--- MATERIAL FOR THIS TASK Enclosed Below ---

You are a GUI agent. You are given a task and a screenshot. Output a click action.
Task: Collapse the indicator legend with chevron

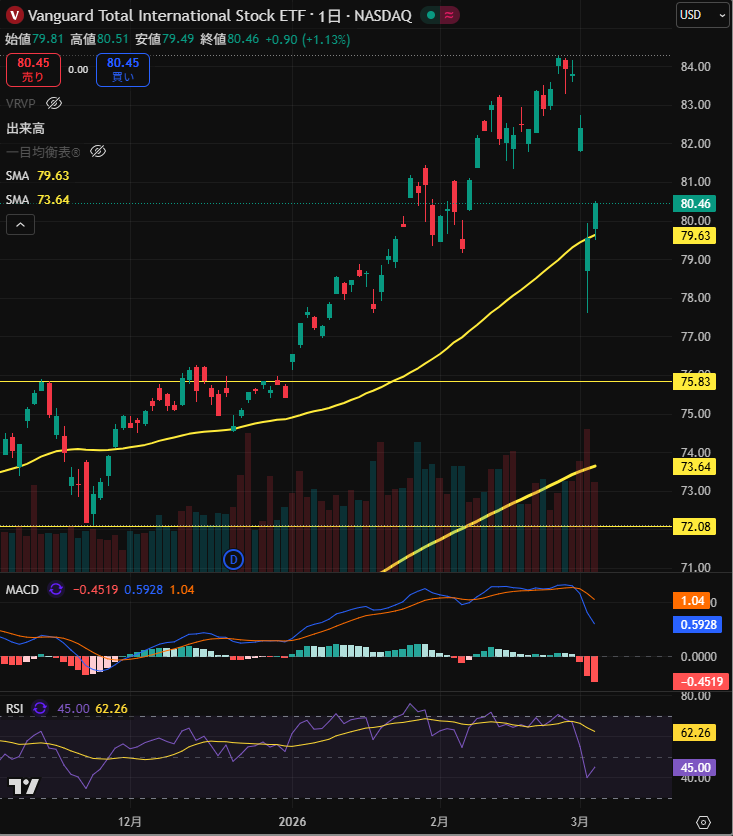[20, 225]
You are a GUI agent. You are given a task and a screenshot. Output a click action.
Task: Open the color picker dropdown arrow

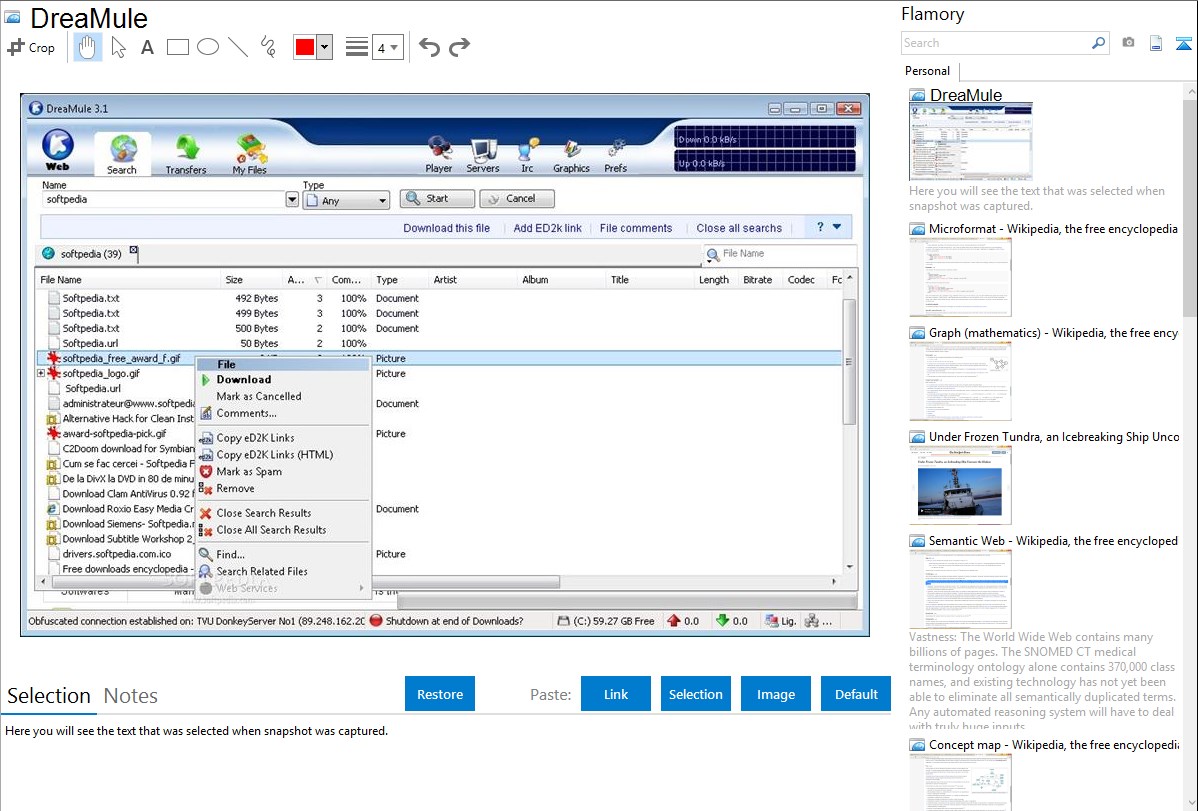click(324, 47)
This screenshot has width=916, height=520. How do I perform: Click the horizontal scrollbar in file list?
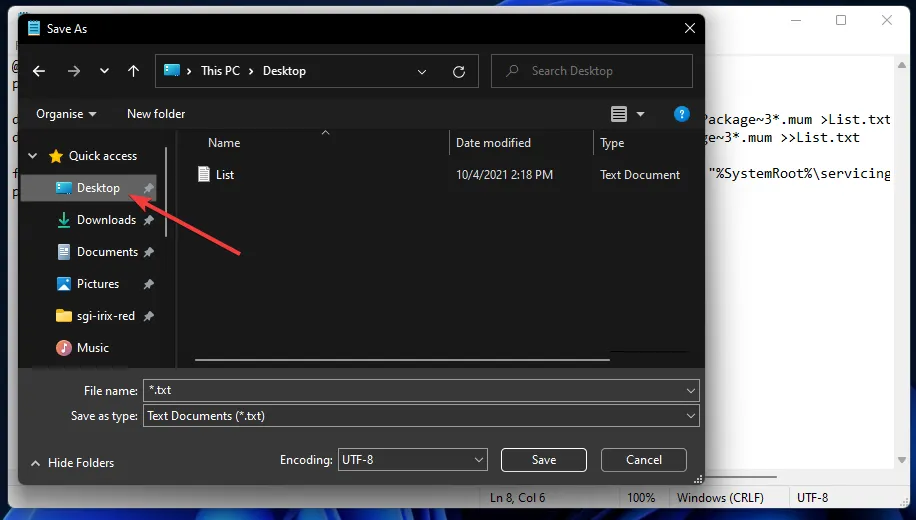402,359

--- End of Enclosed MATERIAL FOR THIS TASK ---

Word for word, restate the whole listing and drop the images.

## TASK ANSWER
You are a GUI agent. You are given a task and a screenshot. Output a click action.
Task: Collapse the indicator legend with chevron

[20, 225]
You are a GUI agent. You are given a task and a screenshot. Output a click action.
Task: Open the color picker dropdown arrow

click(324, 47)
This screenshot has width=916, height=520. How do I perform: Click the horizontal scrollbar in file list?
402,359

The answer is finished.